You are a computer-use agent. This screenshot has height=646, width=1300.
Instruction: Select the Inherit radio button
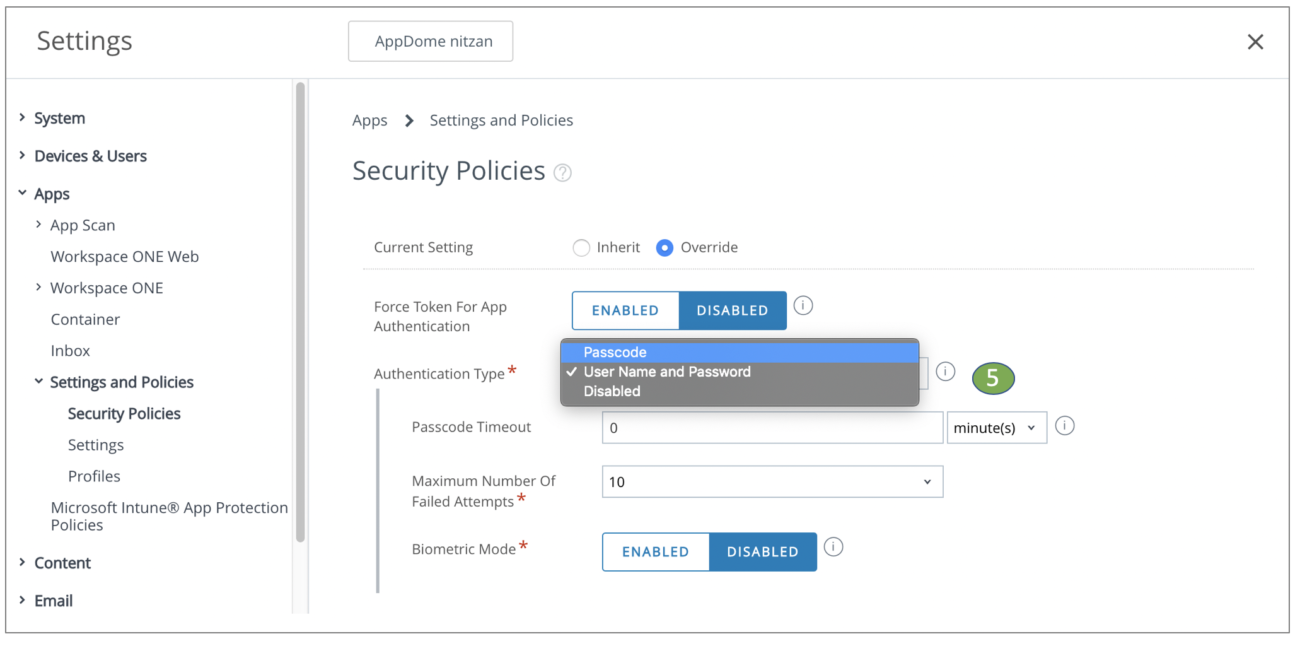(x=581, y=247)
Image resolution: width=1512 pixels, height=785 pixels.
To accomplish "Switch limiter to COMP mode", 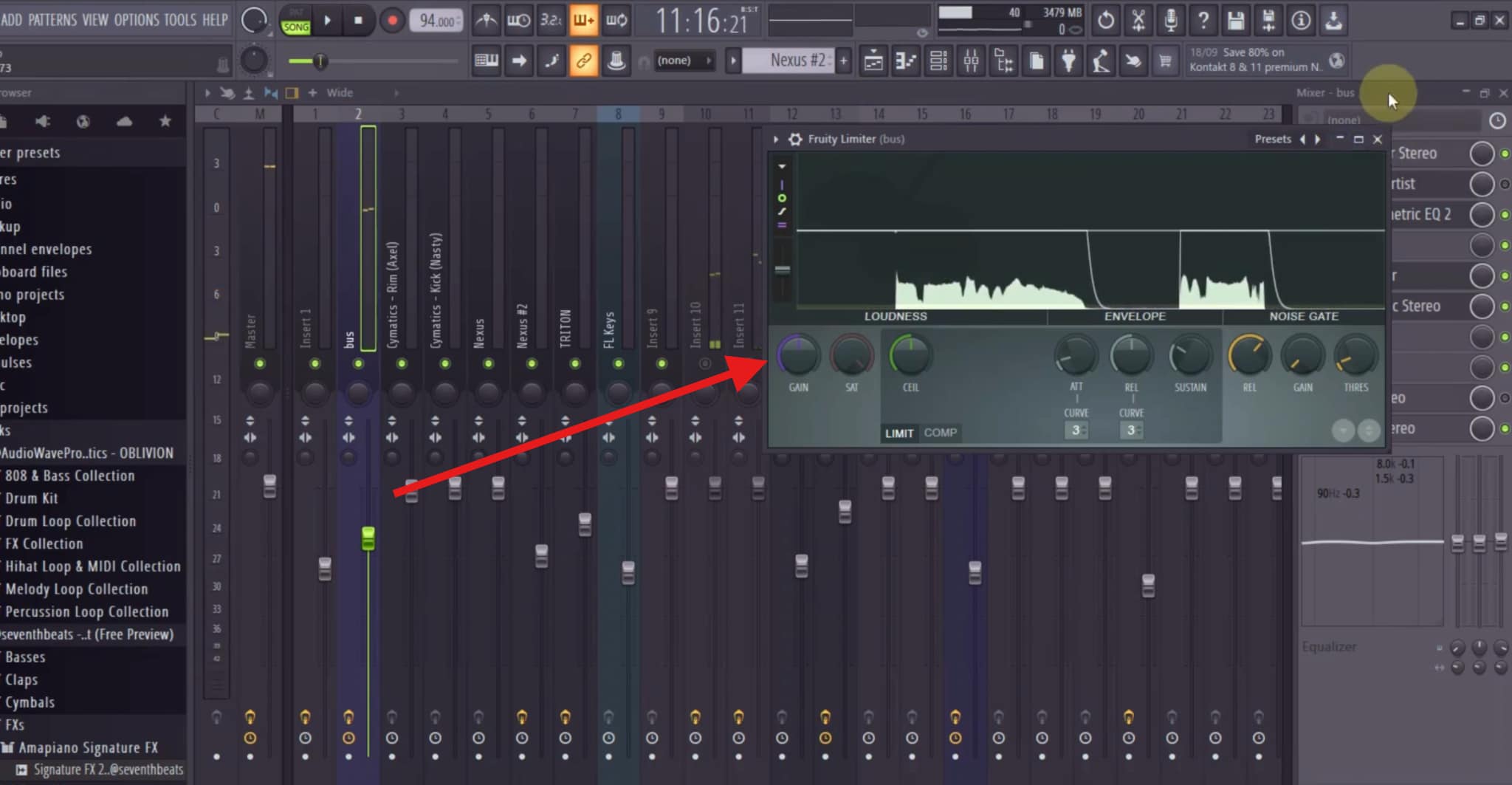I will [940, 433].
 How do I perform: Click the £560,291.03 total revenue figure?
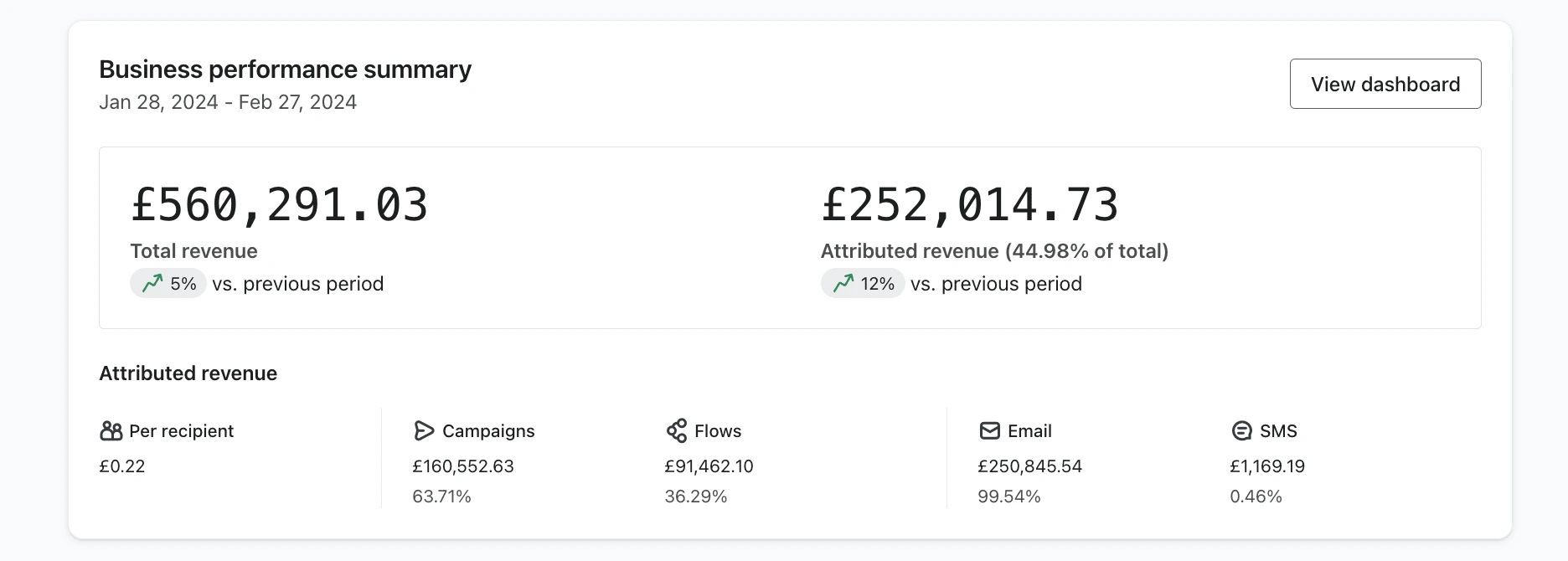coord(279,205)
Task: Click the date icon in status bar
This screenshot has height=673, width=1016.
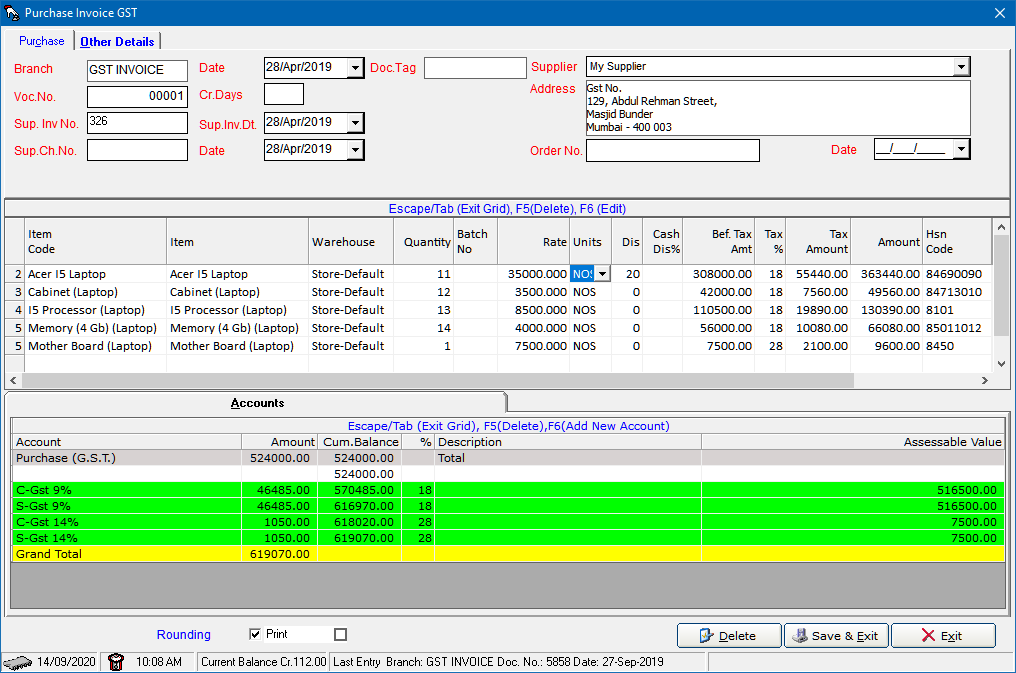Action: pos(18,663)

● **Task**
Count the lines above that contain the string "This", matching case exactly, and reply with that number alone.

● **Written solution**
2